Sunday, March 4, 2012

"It is good to remember"

Her e-mail awaited me when I got to work on Friday.
It was brief and in all caps, as is her style.
Buster and Jeanne, at home, in 1936.
My 81-year-old aunt, my father's oldest sister, had sent the following message:

"YOUR DAD WOULD BE 79 YEARS OLD TODAY. IT IS AMAZING HOW TIME GOES BY SO FAST."

I chastised myself for failing to recognize the significance of the day when I woke up that morning.

March 2nd. The day he was born in 1933.

Not a day passes that I don't think of him in some way.

How I bear a closer physical resemblance to him than my two brothers - the same body frame, the same thick hands with short fingers, the curl of hair in the center of a receding hairline.

I think of him when I proudly watch my children on soccer fields and basketball courts. When I fumble in my attempts to help my son build his Pinewood Derby car - as he similarly fumbled with mine 35 years ago.

I long for the bear hugs he used to give as I offer the same to my children.

And yet, despite all this, I forgot his birthday.

Perhaps actual dates become less important with the passage of time; I don't know. It doesn't mean I love him less. Quite the opposite is true.
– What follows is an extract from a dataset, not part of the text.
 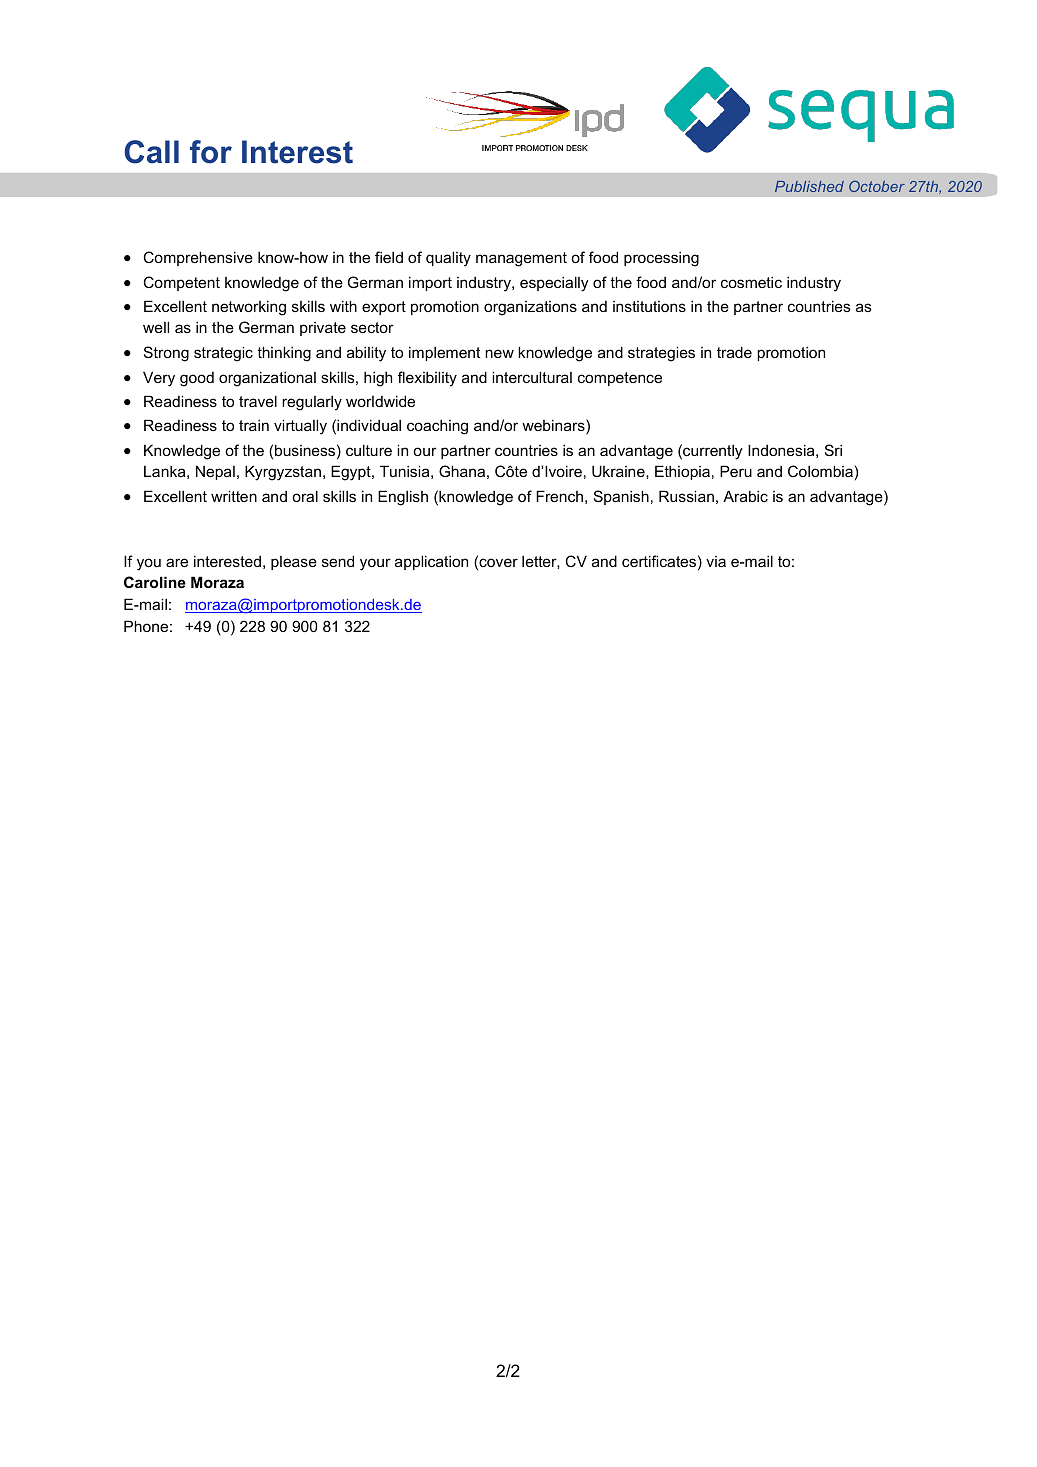 What do you see at coordinates (532, 377) in the image?
I see `intercultural` at bounding box center [532, 377].
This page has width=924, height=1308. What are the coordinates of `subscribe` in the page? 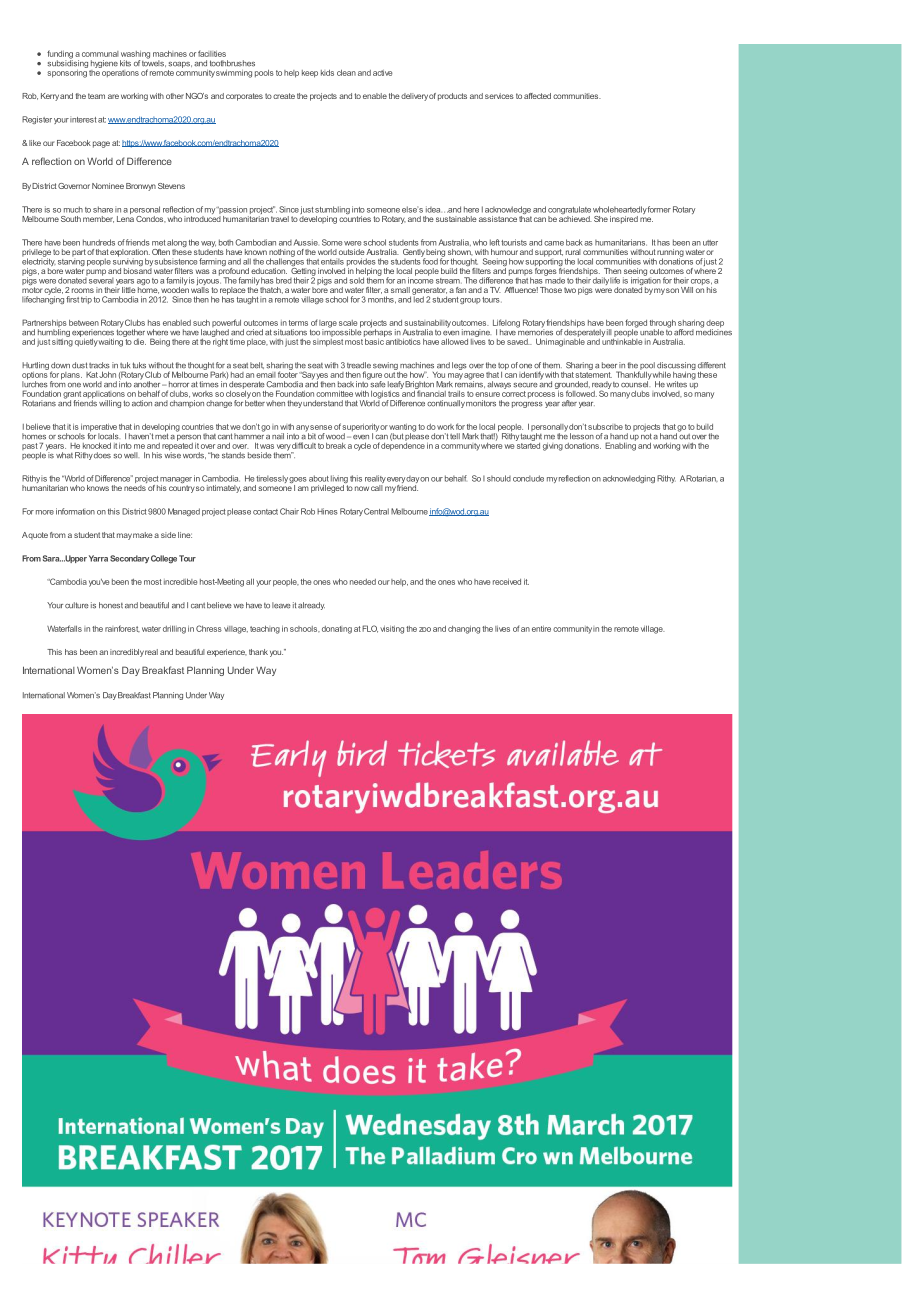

In the 16 years he's been gone, I've become a father three times and have watched my children grow with the same love and admiration for them as he had for his. I've experienced with my wife the challenges of balancing time and energy with a band of children who need and long for both.

What I'm sure of is that I have become, at 43, much more appreciative of who he was and who I strive to emulate.

And I am thankful for my Aunt Jeanne's thoughtful reminder because I know, through her message, that she is missing him too.

Despite the cancer that took him 16 years ago, my father is still very much alive in Jeanne's heart and that of his other sisters Camilla and Rachel. That is unspeakably important to me...and to them.

I responded to Jeanne's message Friday morning, which led to a brief e-mail dialogue.

I commented that Friday's bright sunshine over newly fallen snow reminded me of the day we buried my father - a brilliant day that offered the warmth and sunshine he so desperately sought from his hospital bed during the last month of his life.

She agreed...and reminded me of how plans were made that day for her, my mother and Rachel to visit Camilla in Georgia that spring - a wonderful trip that offered all of them a chance to adjust to their loss and celebrate life and time together.

Her message ended with a simple yet profound sentence: "IT IS GOOD TO REMEMBER."

Yes, Aunt Jeanne, it most certainly is...and thank you.